Exceeded Scopus Search API quota

mpbraendle commented 7 years ago

For large repositories, there may be cases where the Scopus Search API quota is exceeded (HTTP Status code 429). It is 20'000 queries/7 days.

Suggested options:

Distribute the queries on 2 months instead of 1 month.
Rewrite the code to use the Abstract Citations Count API instead (Endpoint http://api.elsevier.com/content/abstract/citation-count, Documentation on http://api.elsevier.com/documentation/AbstractCitationCountAPI.wadl). Requires different API key. Or use a combination of Search API (title, creators, ISBN etc.) and Abstract Citation Count API (Scopus eid, DOI or PMID known). The Abstract Citations Count API has a quota of 50'000 queries/7 days.

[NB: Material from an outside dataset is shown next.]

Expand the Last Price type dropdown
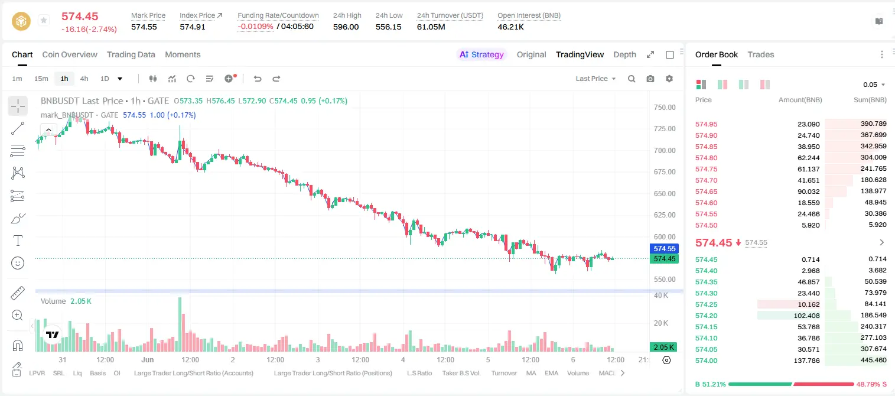Image resolution: width=895 pixels, height=396 pixels. pyautogui.click(x=595, y=79)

phluid61 commented 7 years ago

In the past I believe we did use (or intended to use) one endpoint to find the Scopus eid, and another to look up the actual Citation Count. If that's a way to reduce the quota usage I think it's very worth re-investigating.

I'll have to dig into the history some more, and also look at exactly what changes happened recently when the APIs were upgraded (I'm pretty sure I made those changes, so it shouldn't be that hard to rediscover), and try to reconstruct the business requirements and decisions that lead to them.

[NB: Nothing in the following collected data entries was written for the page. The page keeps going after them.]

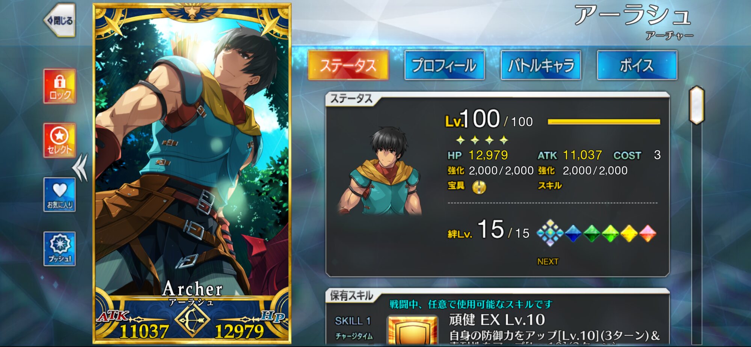Tap the blue bond gem icon
The width and height of the screenshot is (751, 347).
573,233
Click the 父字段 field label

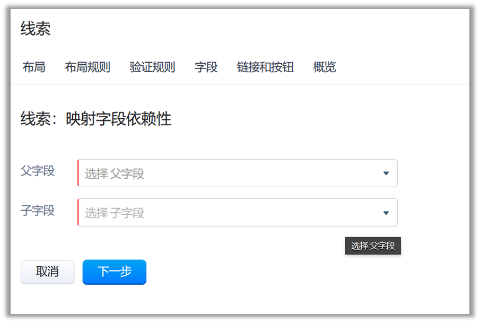click(x=38, y=171)
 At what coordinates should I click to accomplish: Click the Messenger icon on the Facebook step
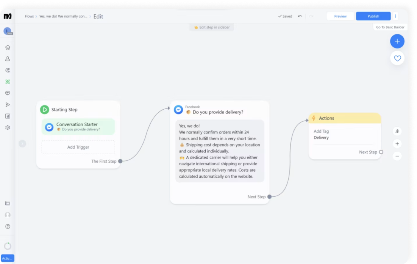[x=178, y=109]
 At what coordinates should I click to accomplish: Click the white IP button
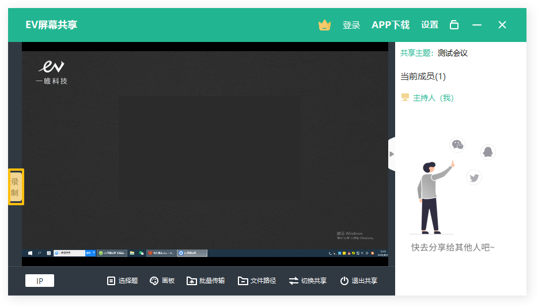pos(40,281)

We have around 76,000 live records in our repository, so it's quite likely we were about to butt into the 20k/week limit soon, too.

mpbraendle commented 7 years ago

Thank you. I'm currently testing. For the bi-monthly option, also the perldoc documentation must be updated.

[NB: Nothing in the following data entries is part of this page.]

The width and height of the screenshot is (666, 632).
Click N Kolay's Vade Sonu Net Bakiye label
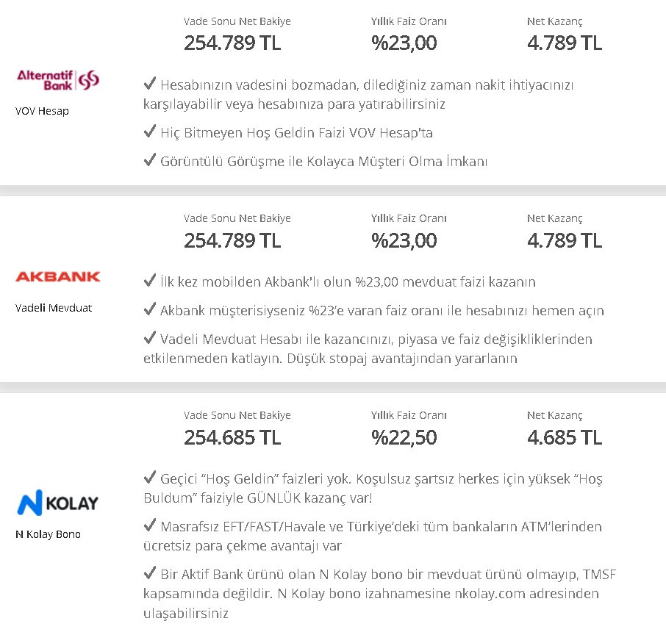pyautogui.click(x=237, y=415)
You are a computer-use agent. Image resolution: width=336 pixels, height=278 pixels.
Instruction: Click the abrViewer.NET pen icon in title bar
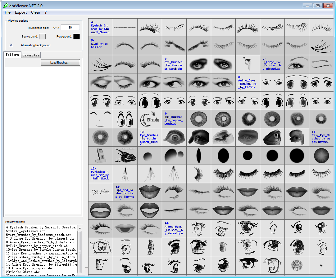click(x=6, y=6)
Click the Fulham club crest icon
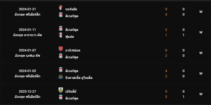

phluid61 commented 7 years ago

It is (https://github.com/QUTlib/citation-import/commit/dd5f8d75327e15c0dc5549e6a9897cf66ba0489c). There have been a few commits in the development branch; I only tagged the issue on one of them.

mpbraendle commented 7 years ago

Your code gave several compilation errors: (two lines removed around Findbin, but instead perl header line modified)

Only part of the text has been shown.